What was the recovery process?

I guess I would describe it as exponential. On the first night and the second day I didn’t feel any better, but then on the third day I felt slightly better and by the last day I was significantly better. So, slow initially, but quickly towards the end.

What were you told about your prognosis at the time?

There was a huge language barrier, and on the first day I was so ill I wasn’t thinking straight, taking anything in or even making any sense. So I don’t remember much about that, but I do remember being in the waiting room after the receptionist had told me to take a seat and wait, and then going back up to the desk and saying “I don’t want to make a fuss, but I think I’m going to die – is there any way you could hurry up?”. They actually did, believe it or not, and there was a lot of relief when I was finally on a bed in the capable hands of a doctor, with a drip in my arm.

How did you/your family cope with the situation?

My mum said that it was incredibly hard having me so far away. I was travelling with a friend, and when it all happened he messaged my mum after the first night. She said as soon as she saw his name come up on her messages she just panicked, because she knew it was either Laurie’s ill, Laurie’s dead, or we had been mugged. He did tell her that it had been taken care of and that it was under control.

How would you compare the hospital experience you had in Zambia to hospitals in the UK?

It wasn’t even a full-on hospital, more a health centre. It had separate rooms for treatment and you could stay in the rooms overnight. It was really weird, too, having been used to the NHS and being in a country where they didn’t have that, and hearing them offer me three different prices of rooms.The two most expensive were private rooms, and then the cheapest I assume was a dorm, like you have in hospitals in the UK.

Do you feel like information about malaria available to the public is adequate?

It’s actually really good, if you go and tell your GP that you’re going somewhere with a high risk, they will tell you which things are recommended and what’s essential, which I think is great.

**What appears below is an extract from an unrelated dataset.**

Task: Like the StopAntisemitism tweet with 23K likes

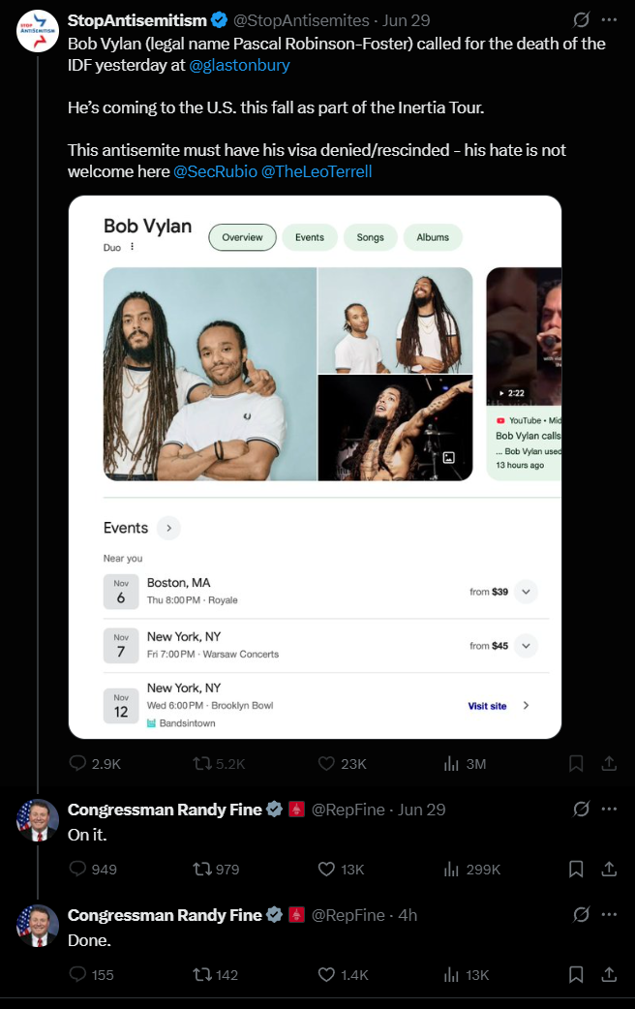Action: pyautogui.click(x=326, y=763)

That’s the main thing, just tell them where you’re going and they’ll recommend you whatever you need.

How much did you know about malaria before contracting it?

We were just told by the charity that I was volunteering with that we should take malaria pills, and so we did. I learnt about it mostly through learning about the different options of preventative pills – because they have various side effects like intense dreams, or photosensitivity. I think I knew basically that it gives you a fever, and that it can kill you. Despite that, I think that the information is all there for anyone that actively wants it, I just chose not to. If you’re going to somewhere with a high risk of malaria, the information is all online.

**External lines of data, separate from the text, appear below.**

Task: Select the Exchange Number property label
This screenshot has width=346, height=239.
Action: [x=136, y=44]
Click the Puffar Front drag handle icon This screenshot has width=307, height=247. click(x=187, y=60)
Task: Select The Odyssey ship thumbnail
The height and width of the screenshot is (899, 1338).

Has it left any lasting effect on your life?

There are no long-term symptoms, although it can come back at any point in my life apparently. It can just pop back up, and there’s nothing that I can do about that. It’s laying dormant. In terms of mental or emotional effect it’s hard to say, but it’s so intense. I genuinely thought I was going to die, which is not something you forget about quickly. I was really shaken up for a few weeks. I remember bumping in to people I had met earlier in my travels a few weeks after the event, and they asked what on earth had happened to me, because I just didn’t look right. So, semi-long term, maybe, but long-term physical symptoms not so much.

What piece of advice have you learnt from the experience that you can share?

Take the pills! It’s really not worth feeling like that.